___ Supplied data ___
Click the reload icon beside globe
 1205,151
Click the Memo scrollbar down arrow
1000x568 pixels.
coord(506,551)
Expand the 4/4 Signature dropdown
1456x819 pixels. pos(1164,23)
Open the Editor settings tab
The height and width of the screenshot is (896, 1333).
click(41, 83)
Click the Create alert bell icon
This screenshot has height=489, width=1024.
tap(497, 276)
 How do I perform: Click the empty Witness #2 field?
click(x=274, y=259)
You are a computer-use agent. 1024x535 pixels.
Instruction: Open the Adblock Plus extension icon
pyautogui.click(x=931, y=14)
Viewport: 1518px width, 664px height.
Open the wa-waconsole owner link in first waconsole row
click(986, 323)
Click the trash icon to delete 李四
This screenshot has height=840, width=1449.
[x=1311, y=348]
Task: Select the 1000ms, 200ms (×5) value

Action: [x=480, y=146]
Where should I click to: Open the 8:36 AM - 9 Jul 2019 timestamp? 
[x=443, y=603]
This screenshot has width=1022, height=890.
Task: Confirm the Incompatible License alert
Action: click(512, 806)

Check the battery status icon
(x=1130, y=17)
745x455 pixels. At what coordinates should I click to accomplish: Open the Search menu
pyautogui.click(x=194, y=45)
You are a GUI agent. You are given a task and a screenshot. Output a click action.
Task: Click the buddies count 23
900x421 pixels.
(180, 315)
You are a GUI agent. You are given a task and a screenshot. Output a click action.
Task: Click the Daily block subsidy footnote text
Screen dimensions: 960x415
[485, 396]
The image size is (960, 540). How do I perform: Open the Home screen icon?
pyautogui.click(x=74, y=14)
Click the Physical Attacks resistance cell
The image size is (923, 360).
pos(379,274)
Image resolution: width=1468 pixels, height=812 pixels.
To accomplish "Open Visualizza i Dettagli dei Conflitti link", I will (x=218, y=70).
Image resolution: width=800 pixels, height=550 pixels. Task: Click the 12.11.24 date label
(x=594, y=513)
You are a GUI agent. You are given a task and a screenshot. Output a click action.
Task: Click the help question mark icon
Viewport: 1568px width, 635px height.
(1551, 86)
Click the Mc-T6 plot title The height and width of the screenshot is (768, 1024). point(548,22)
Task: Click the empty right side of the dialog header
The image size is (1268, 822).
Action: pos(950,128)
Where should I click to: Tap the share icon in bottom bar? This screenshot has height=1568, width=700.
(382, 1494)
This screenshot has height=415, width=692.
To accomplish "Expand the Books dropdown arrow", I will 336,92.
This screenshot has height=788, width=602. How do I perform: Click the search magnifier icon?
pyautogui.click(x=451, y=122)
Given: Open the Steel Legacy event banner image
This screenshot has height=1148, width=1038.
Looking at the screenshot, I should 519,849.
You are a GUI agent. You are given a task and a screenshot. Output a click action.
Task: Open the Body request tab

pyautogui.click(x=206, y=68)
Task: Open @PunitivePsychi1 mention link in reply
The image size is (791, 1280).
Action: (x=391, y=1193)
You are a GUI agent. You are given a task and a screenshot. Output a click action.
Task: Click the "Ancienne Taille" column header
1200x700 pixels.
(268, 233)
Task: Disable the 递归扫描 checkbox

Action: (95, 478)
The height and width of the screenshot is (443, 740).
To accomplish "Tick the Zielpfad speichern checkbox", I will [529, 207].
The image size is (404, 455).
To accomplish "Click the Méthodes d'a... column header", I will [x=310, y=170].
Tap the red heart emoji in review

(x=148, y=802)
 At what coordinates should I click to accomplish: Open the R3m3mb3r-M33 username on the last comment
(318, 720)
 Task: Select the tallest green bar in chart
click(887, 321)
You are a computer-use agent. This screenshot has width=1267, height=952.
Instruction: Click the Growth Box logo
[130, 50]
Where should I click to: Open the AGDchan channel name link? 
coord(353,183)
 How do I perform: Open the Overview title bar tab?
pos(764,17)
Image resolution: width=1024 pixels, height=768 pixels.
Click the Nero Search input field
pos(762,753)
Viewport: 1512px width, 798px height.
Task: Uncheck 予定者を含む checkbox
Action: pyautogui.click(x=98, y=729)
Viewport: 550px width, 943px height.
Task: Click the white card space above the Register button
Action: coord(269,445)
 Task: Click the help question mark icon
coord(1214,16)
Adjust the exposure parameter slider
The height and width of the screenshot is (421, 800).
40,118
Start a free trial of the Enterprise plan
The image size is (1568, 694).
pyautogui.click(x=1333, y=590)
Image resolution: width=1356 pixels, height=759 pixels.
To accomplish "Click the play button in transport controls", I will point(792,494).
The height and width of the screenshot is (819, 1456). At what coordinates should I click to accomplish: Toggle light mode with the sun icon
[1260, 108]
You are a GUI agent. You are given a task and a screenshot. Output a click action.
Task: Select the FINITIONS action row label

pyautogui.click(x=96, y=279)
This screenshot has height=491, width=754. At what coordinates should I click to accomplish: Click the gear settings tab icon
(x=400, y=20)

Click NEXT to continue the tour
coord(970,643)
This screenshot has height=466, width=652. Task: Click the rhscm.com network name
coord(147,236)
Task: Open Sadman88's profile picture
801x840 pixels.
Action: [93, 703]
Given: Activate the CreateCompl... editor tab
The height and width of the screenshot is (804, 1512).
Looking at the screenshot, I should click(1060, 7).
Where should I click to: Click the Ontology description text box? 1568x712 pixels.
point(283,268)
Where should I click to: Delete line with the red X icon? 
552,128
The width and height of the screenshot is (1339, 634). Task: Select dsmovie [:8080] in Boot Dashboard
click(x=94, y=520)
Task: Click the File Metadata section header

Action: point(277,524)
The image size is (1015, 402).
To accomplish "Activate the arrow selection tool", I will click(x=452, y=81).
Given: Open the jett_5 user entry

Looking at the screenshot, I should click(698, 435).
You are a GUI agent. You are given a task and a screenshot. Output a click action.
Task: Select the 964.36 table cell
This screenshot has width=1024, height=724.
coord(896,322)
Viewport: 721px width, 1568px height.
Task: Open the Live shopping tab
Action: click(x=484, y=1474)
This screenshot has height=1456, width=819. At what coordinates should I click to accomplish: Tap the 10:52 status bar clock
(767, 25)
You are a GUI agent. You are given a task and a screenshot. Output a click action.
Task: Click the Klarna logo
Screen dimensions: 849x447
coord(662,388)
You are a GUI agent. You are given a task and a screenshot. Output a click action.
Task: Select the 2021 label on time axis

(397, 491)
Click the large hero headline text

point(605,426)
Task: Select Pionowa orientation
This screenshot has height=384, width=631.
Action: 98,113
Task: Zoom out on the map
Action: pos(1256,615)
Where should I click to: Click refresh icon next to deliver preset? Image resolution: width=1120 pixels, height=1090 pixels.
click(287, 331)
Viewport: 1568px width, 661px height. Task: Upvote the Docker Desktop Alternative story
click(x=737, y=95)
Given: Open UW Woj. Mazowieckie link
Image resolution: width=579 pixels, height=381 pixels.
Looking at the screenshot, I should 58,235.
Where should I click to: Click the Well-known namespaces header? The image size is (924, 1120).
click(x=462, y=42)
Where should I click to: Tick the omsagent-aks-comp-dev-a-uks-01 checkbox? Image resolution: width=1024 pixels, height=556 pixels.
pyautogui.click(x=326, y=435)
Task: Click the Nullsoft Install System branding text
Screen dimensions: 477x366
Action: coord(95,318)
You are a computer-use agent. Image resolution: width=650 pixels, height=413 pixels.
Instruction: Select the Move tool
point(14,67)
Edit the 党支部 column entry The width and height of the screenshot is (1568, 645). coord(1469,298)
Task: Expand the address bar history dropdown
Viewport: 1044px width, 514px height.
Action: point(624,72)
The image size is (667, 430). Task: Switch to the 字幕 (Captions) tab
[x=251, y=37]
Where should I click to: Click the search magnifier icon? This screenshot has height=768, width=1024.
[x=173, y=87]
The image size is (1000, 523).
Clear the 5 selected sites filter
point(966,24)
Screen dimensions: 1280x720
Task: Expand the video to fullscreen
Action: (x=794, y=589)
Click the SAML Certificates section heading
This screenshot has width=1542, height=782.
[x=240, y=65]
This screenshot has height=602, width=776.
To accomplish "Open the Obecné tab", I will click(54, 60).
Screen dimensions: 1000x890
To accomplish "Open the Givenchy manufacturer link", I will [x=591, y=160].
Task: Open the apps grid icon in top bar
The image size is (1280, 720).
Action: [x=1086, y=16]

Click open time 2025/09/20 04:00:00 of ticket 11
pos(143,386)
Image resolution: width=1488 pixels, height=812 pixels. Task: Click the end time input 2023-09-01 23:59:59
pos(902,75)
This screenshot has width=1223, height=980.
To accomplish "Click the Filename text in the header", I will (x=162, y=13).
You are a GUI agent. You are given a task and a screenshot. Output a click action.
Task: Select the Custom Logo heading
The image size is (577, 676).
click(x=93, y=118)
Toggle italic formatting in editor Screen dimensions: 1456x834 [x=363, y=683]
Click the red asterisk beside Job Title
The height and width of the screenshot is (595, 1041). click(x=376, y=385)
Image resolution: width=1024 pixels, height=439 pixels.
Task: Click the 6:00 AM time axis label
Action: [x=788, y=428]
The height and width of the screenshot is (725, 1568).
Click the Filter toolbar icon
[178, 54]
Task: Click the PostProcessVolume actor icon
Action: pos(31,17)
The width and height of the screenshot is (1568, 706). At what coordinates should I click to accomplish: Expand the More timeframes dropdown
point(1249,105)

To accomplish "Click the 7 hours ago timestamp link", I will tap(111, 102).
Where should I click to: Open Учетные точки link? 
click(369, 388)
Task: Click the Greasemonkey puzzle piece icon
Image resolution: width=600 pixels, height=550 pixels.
___
[Required work]:
Copy the data from its start through the line containing "click(41, 83)", switching "reload" to "refresh" and leaving everything else unchanged.

[Response for this exercise]:
Click the refresh icon beside globe
 1205,151
Click the Memo scrollbar down arrow
1000x568 pixels.
coord(506,551)
Expand the 4/4 Signature dropdown
1456x819 pixels. pos(1164,23)
Open the Editor settings tab
The height and width of the screenshot is (896, 1333).
click(41, 83)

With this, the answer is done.